[Source passage]

## START

And in Franklin v. March, 6 N. H. Rep. 364, where the action was upon a promissory note of the following tenor: (< Good to Robert Cochrane or order, for thirtydollars, borrowed money,” the court say that “ Good to R. C. or order, is equivalent to a promise to pay R. C. or order.” And the instrument was held to be a promissory note. See, also, Morris v. Lee, 1 Ld. Ray. 1396.

Upon the doctrine of these authorities, it would seem that the presentment of this check to the cashier of the bank and his statement that it was “ good,” would amount in law to an acceptance.

But, notwithstanding this transaction might amount to an acceptance, and might in law bind the bank to pay the check, yet the acceptance would not be payment; and unless the money were paid, Hurlbutt would not have received *267a consideration for the note, and the note would not have legally passed to Burnside.

But, as we view it, the check was paid. The discharge which had been agreed upon between Fletcher and Hurl-butt, and which was to form the consideration of the conditional note and money, was written and signed in the bank; and simultaneously Hurlbutt told Cossit, the cashier, to count out the money. This he did, and handed it to Fletcher, who had signed the discharge and delivered up the papers to Hurlbutt; and who afterwards signed another discharge more formal, if not more binding. Cossit had no interest in the matter. As cashier of the bank, he would have preferred to have retained the money, and certainly would not have paid it over to Fletcher had he not distinctly understood Hurlbutt so to direct.

The check, then, was paid; paid by Hurlbutt’s direction, and Burnside became thereby the bona fide owner and holder of the note, for a good and valuable consideration.

## END

[Problems and tasks]
• 1. In the court opinion, who counted out the money and handed it to Fletcher?
• 2. Write out the part of the court opinion that opens with "But, as we view" and closes with "and valuable consideration.", swapping "discharge" for "release" each time it appears.
The material after this point has no connection to the court opinion.

[Data block]
## START

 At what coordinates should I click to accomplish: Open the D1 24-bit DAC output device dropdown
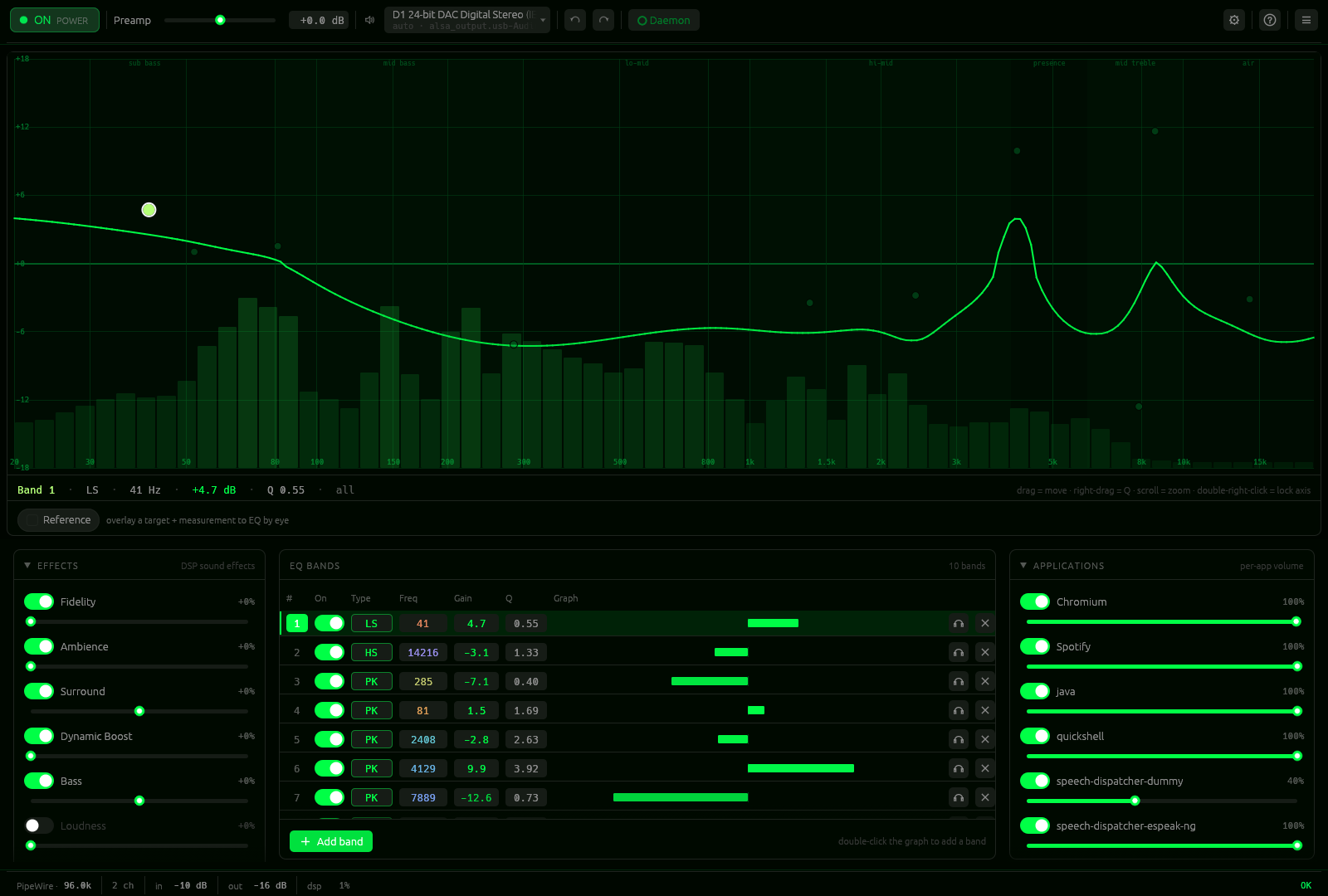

## END

[Answers]
• 1. Cossit, the cashier.

• 2.
But, as we view it, the check was paid. The release which had been agreed upon between Fletcher and Hurl-butt, and which was to form the consideration of the conditional note and money, was written and signed in the bank; and simultaneously Hurlbutt told Cossit, the cashier, to count out the money. This he did, and handed it to Fletcher, who had signed the release and delivered up the papers to Hurlbutt; and who afterwards signed another release more formal, if not more binding. Cossit had no interest in the matter. As cashier of the bank, he would have preferred to have retained the money, and certainly would not have paid it over to Fletcher had he not distinctly understood Hurlbutt so to direct.

The check, then, was paid; paid by Hurlbutt’s direction, and Burnside became thereby the bona fide owner and holder of the note, for a good and valuable consideration.